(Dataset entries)
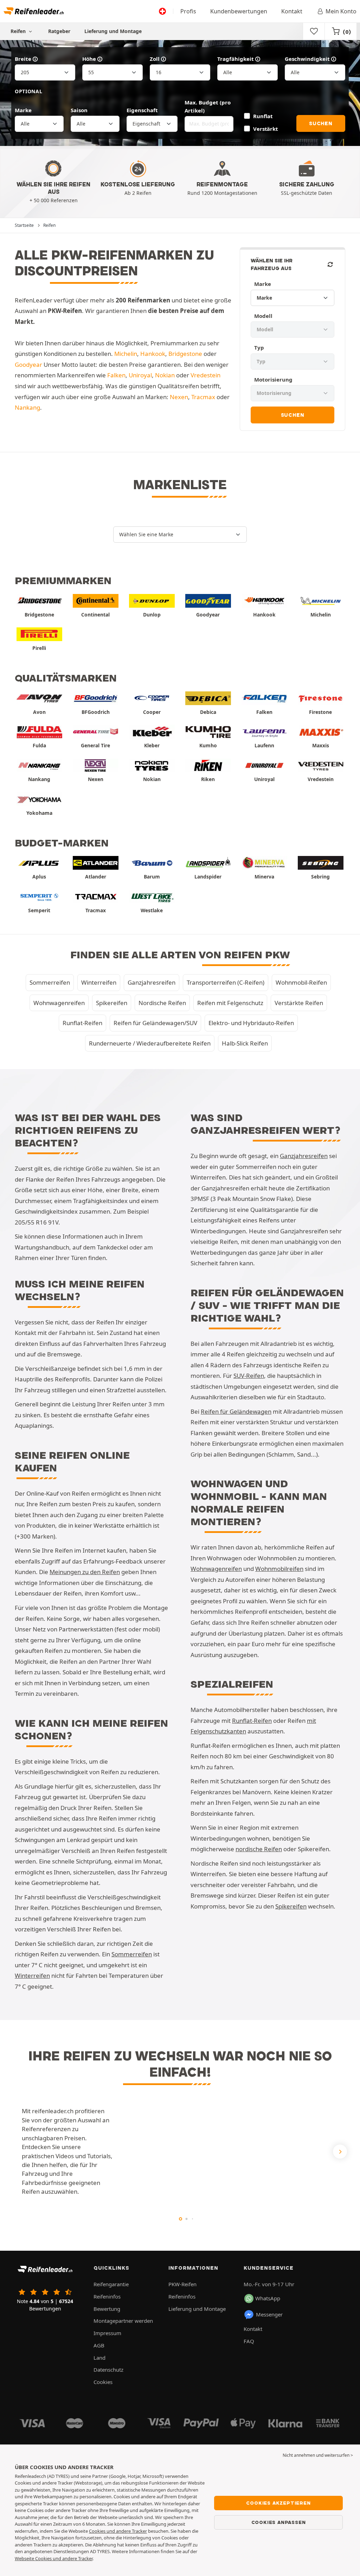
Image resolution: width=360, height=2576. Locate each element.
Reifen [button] (19, 31)
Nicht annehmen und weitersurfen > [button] (318, 2455)
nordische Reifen (259, 1849)
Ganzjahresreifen (151, 982)
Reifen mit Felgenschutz (230, 1003)
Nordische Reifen (162, 1003)
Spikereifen (111, 1003)
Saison (79, 110)
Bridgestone (185, 354)
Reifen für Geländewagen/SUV (155, 1023)
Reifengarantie (111, 2284)
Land (99, 2357)
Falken (116, 375)
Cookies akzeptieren (278, 2503)
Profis (188, 11)
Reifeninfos (107, 2296)
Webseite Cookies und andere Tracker (53, 2558)
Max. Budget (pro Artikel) (208, 106)
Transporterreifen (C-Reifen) (225, 982)
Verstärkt (265, 128)
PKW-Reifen (182, 2284)
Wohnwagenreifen (59, 1003)
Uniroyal (140, 375)
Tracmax (203, 397)
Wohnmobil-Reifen (301, 982)
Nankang (27, 407)
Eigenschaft (142, 110)
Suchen (321, 123)
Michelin (125, 354)
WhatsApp (267, 2298)
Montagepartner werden (123, 2320)
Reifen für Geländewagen (236, 1411)
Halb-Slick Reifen (245, 1043)
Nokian (165, 375)
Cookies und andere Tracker (118, 2531)
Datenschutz (108, 2369)
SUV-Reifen (248, 1376)
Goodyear (28, 364)
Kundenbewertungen (238, 11)
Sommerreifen (50, 982)
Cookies (103, 2381)
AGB (99, 2345)
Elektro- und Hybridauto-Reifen (251, 1023)
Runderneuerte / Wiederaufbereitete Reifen (150, 1043)
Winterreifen (98, 982)
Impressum (107, 2333)
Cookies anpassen (278, 2522)
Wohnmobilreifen (279, 1569)
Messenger (269, 2314)
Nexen (179, 397)
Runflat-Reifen (82, 1023)
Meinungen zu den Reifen (85, 1572)
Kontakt (291, 11)
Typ (259, 347)
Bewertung (107, 2308)
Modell (263, 315)
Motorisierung (273, 379)
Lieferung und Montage (113, 31)
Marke (23, 110)
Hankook (152, 354)
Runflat (262, 116)
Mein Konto (341, 11)
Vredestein (205, 375)
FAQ (249, 2341)
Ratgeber (59, 31)
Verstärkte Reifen (299, 1003)
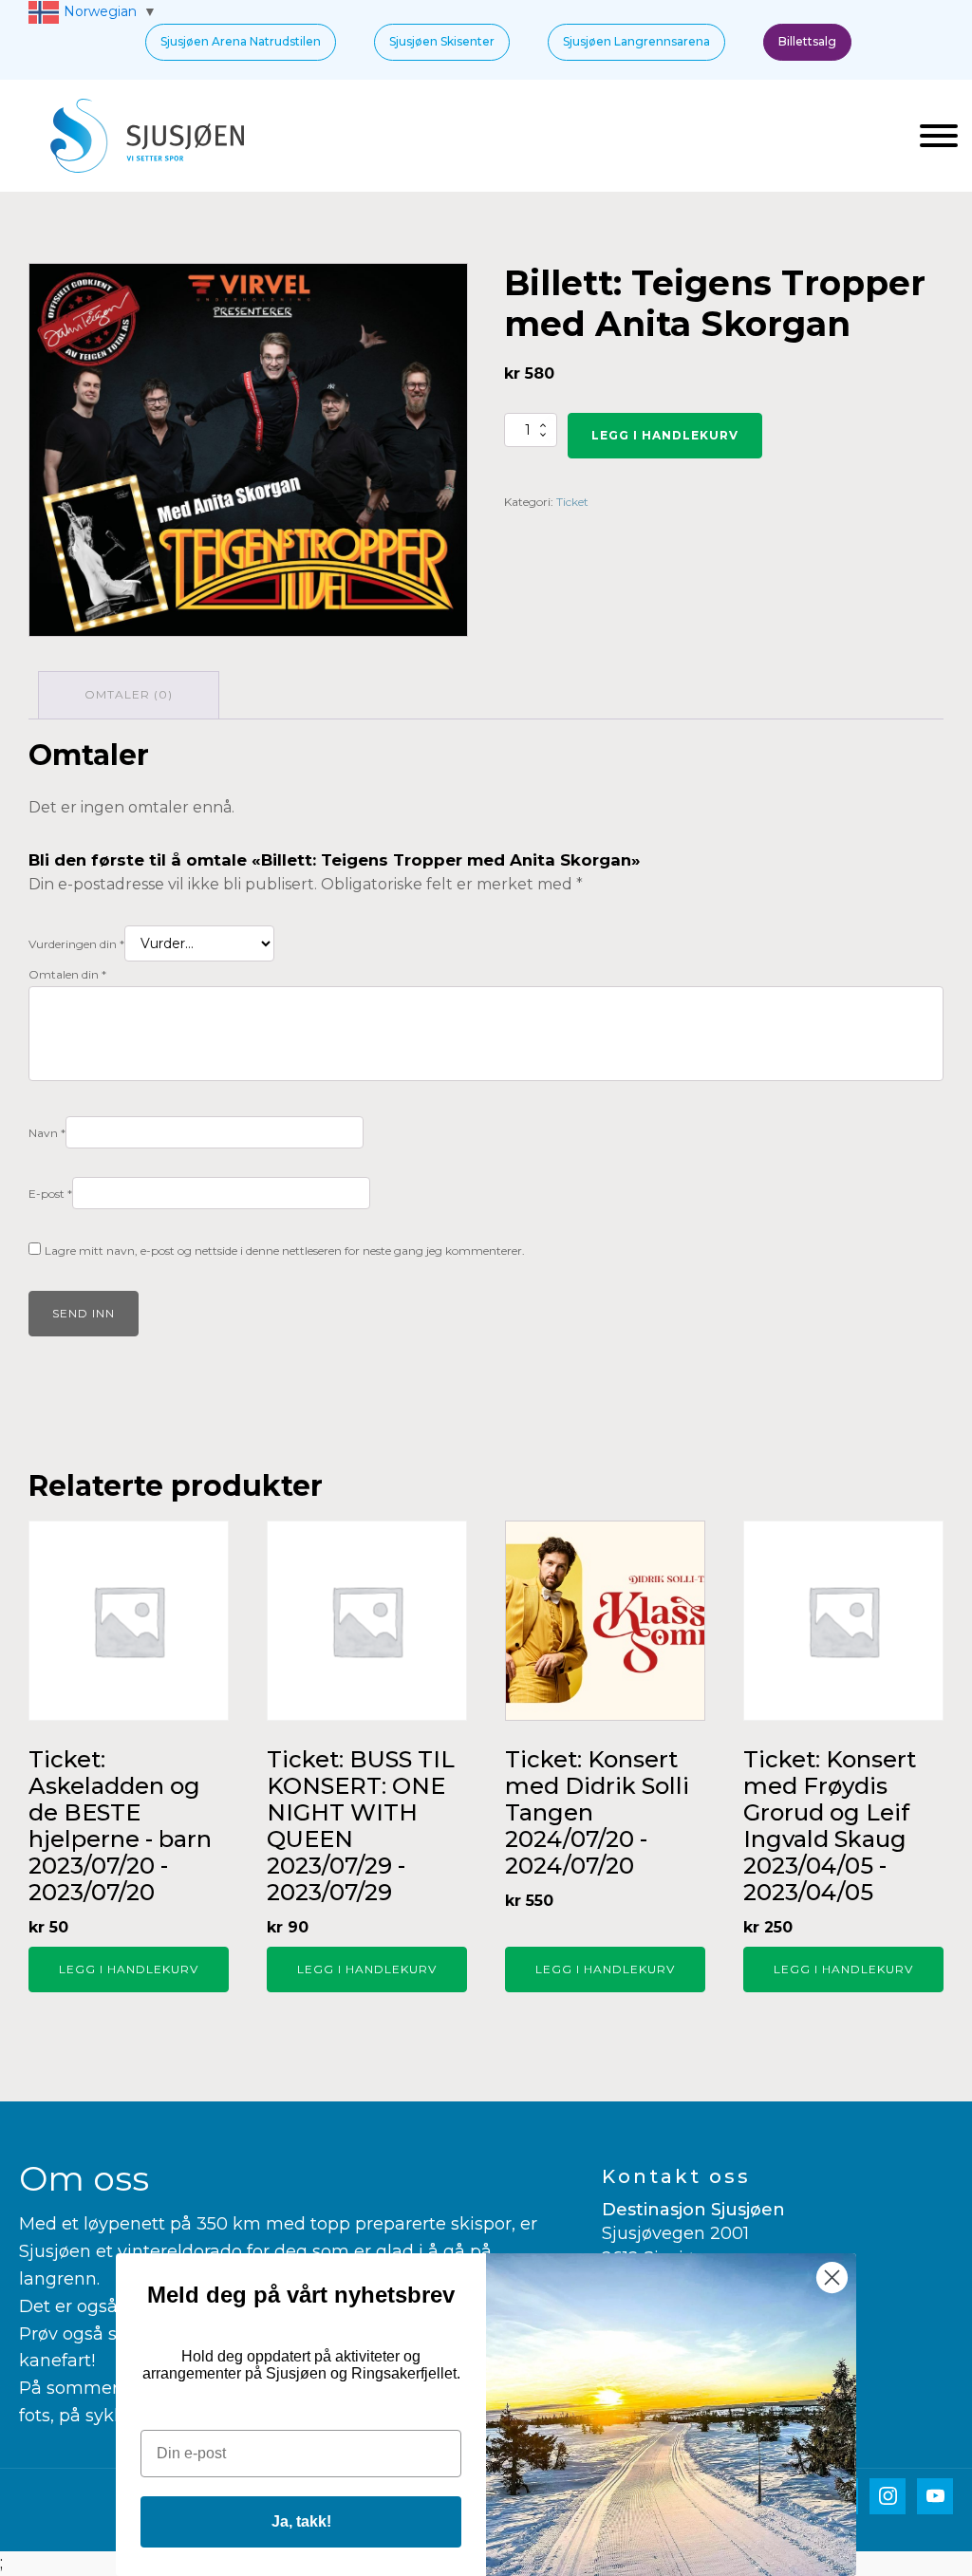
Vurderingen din (76, 944)
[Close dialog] (832, 2277)
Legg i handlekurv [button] (128, 1969)
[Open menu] (939, 135)
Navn (46, 1133)
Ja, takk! (301, 2521)
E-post (50, 1193)
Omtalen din (67, 974)
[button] (240, 42)
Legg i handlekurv (664, 435)
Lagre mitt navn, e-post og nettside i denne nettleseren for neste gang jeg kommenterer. (285, 1250)
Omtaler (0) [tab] (128, 694)
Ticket (572, 502)
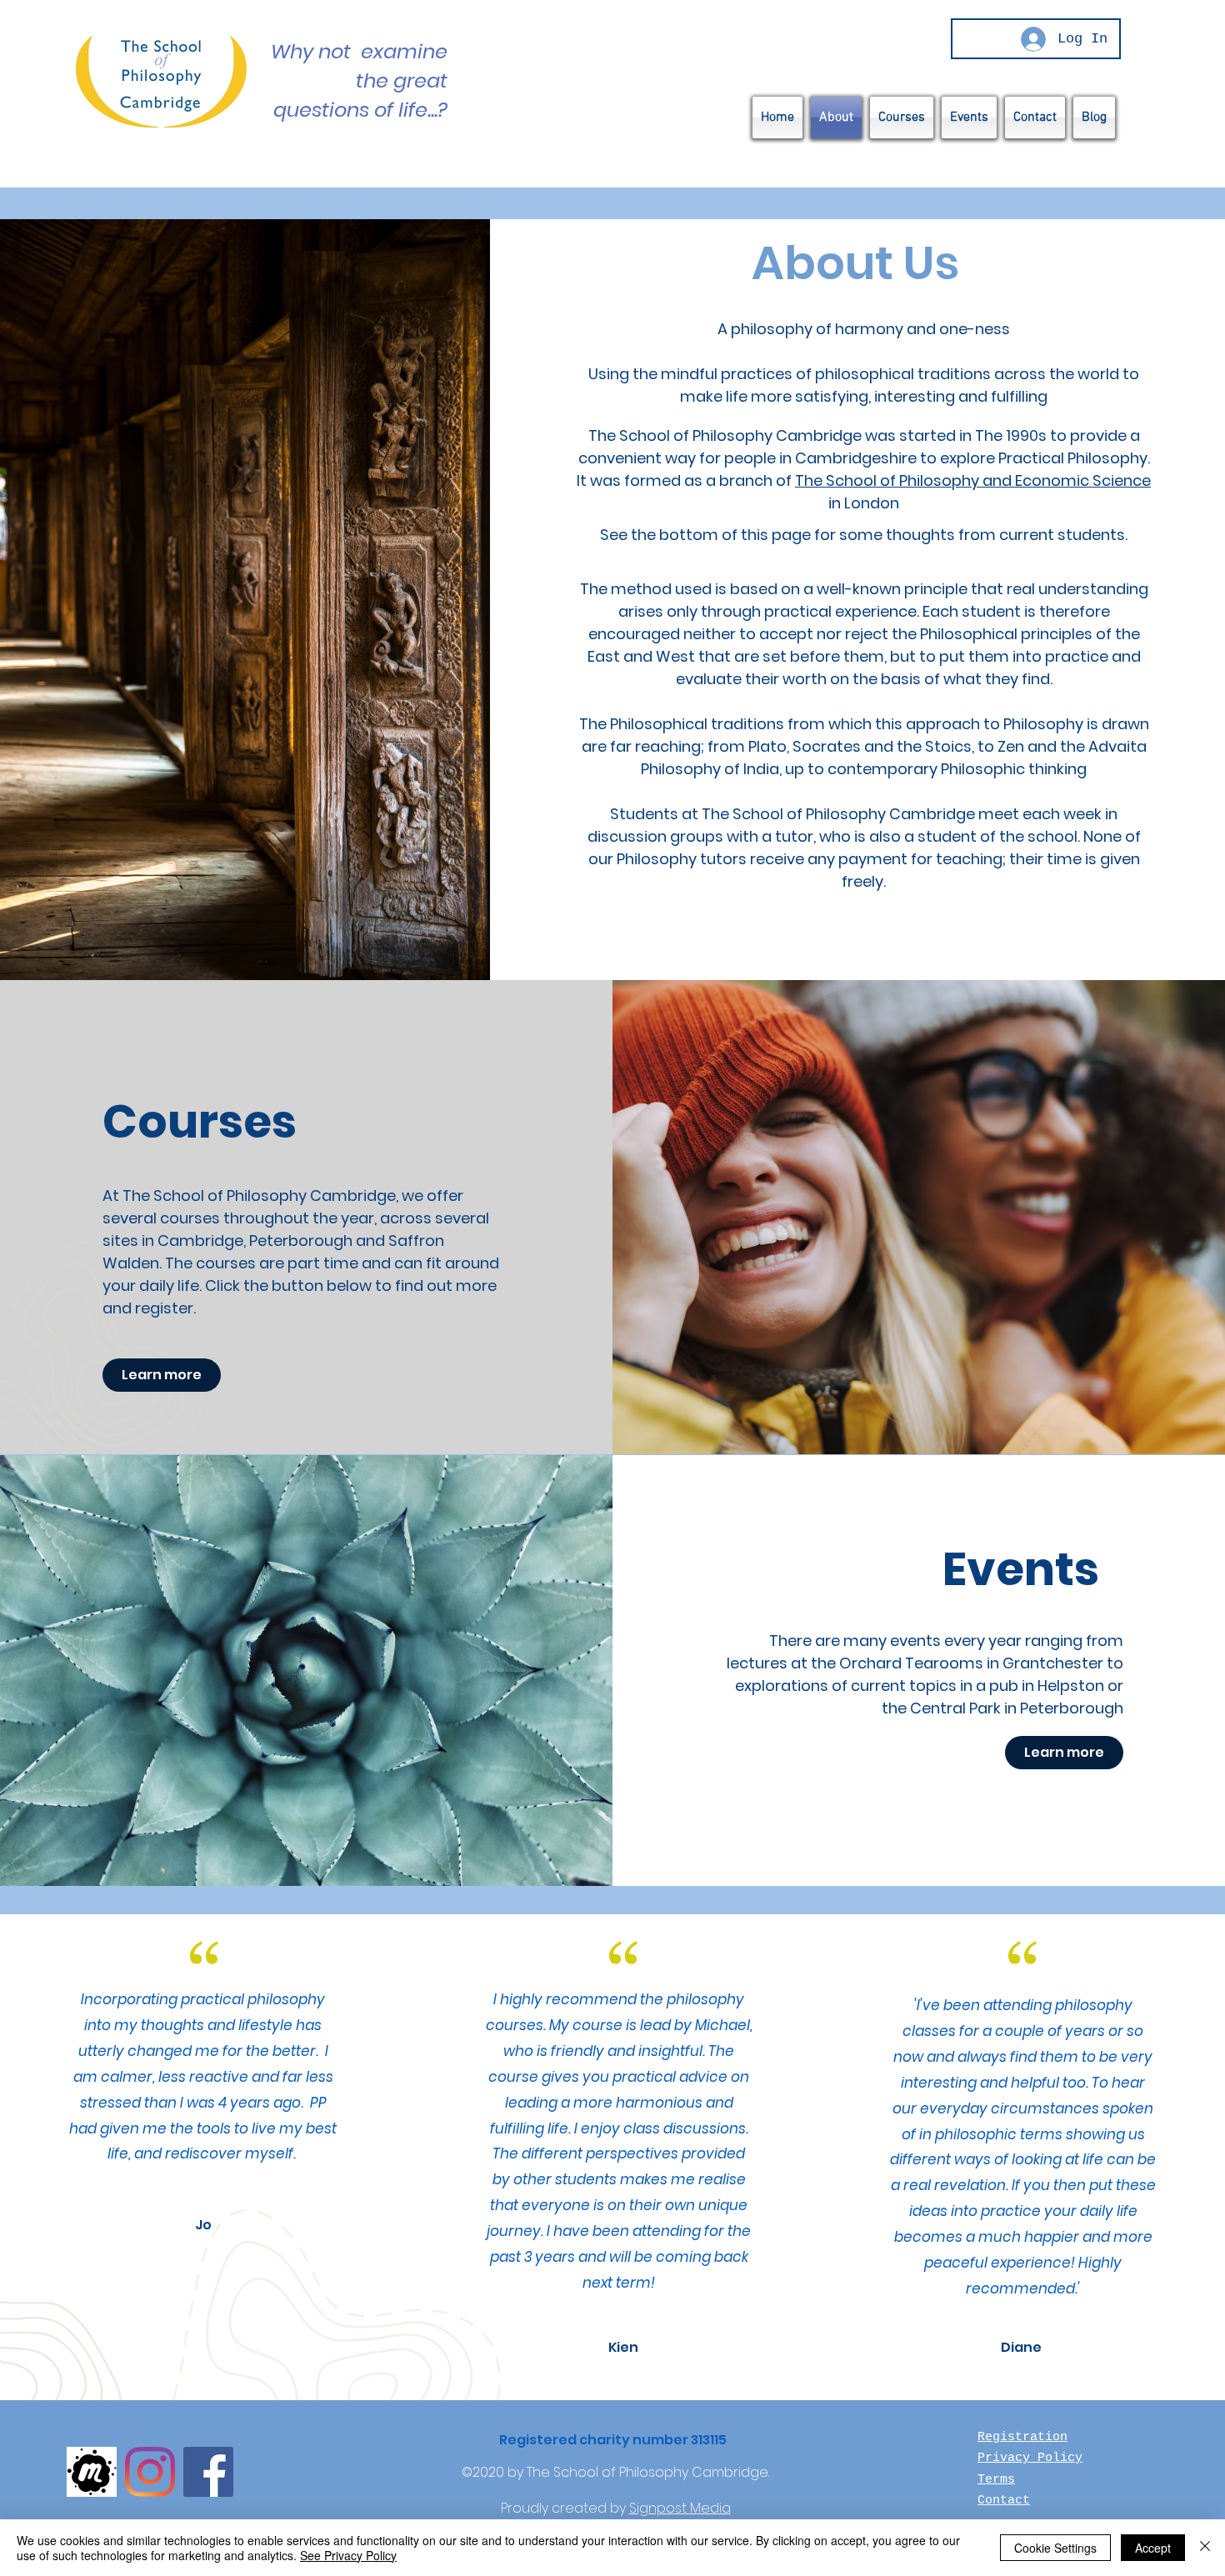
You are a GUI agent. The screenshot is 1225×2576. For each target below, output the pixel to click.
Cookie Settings (1055, 2547)
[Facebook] (208, 2472)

- **Exercise goal**:
Reproduce exactly the lines of the entries above from the first through the line with "[Close dialog] (832, 2277)", both included; pictures should not be reproduced.

- **Finished task**:
Image resolution: width=360, height=2576. Locate each element.
Reifen [button] (19, 31)
Nicht annehmen und weitersurfen > [button] (318, 2455)
nordische Reifen (259, 1849)
Ganzjahresreifen (151, 982)
Reifen mit Felgenschutz (230, 1003)
Nordische Reifen (162, 1003)
Spikereifen (111, 1003)
Saison (79, 110)
Bridgestone (185, 354)
Reifen für Geländewagen/SUV (155, 1023)
Reifengarantie (111, 2284)
Land (99, 2357)
Falken (116, 375)
Cookies akzeptieren (278, 2503)
Profis (188, 11)
Reifeninfos (107, 2296)
Webseite Cookies und andere Tracker (53, 2558)
Max. Budget (pro Artikel) (208, 106)
Transporterreifen (C-Reifen) (225, 982)
Verstärkt (265, 128)
PKW-Reifen (182, 2284)
Wohnwagenreifen (59, 1003)
Uniroyal (140, 375)
Tracmax (203, 397)
Wohnmobil-Reifen (301, 982)
Nankang (27, 407)
Eigenschaft (142, 110)
Suchen (321, 123)
Michelin (125, 354)
WhatsApp (267, 2298)
Montagepartner werden (123, 2320)
Reifen für Geländewagen (236, 1411)
Halb-Slick Reifen (245, 1043)
Nokian (165, 375)
Cookies und andere Tracker (118, 2531)
Datenschutz (108, 2369)
SUV-Reifen (248, 1376)
Goodyear (28, 364)
Kundenbewertungen (238, 11)
Sommerreifen (50, 982)
Cookies (103, 2381)
AGB (99, 2345)
Elektro- und Hybridauto-Reifen (251, 1023)
Runderneuerte / Wiederaufbereitete Reifen (150, 1043)
Winterreifen (98, 982)
Impressum (107, 2333)
Cookies anpassen (278, 2522)
Wohnmobilreifen (279, 1569)
Messenger (269, 2314)
Nexen (179, 397)
Runflat-Reifen (82, 1023)
Meinungen zu den Reifen (85, 1572)
Kontakt (291, 11)
Typ (259, 347)
Bewertung (107, 2308)
Modell (263, 315)
Motorisierung (273, 379)
Lieferung und Montage (113, 31)
Marke (23, 110)
Hankook (152, 354)
Runflat (262, 116)
Mein Konto (341, 11)
Vredestein (205, 375)
FAQ (249, 2341)
Ratgeber (59, 31)
Verstärkte Reifen (299, 1003)
Vurderingen din (76, 944)
[Close dialog] (832, 2277)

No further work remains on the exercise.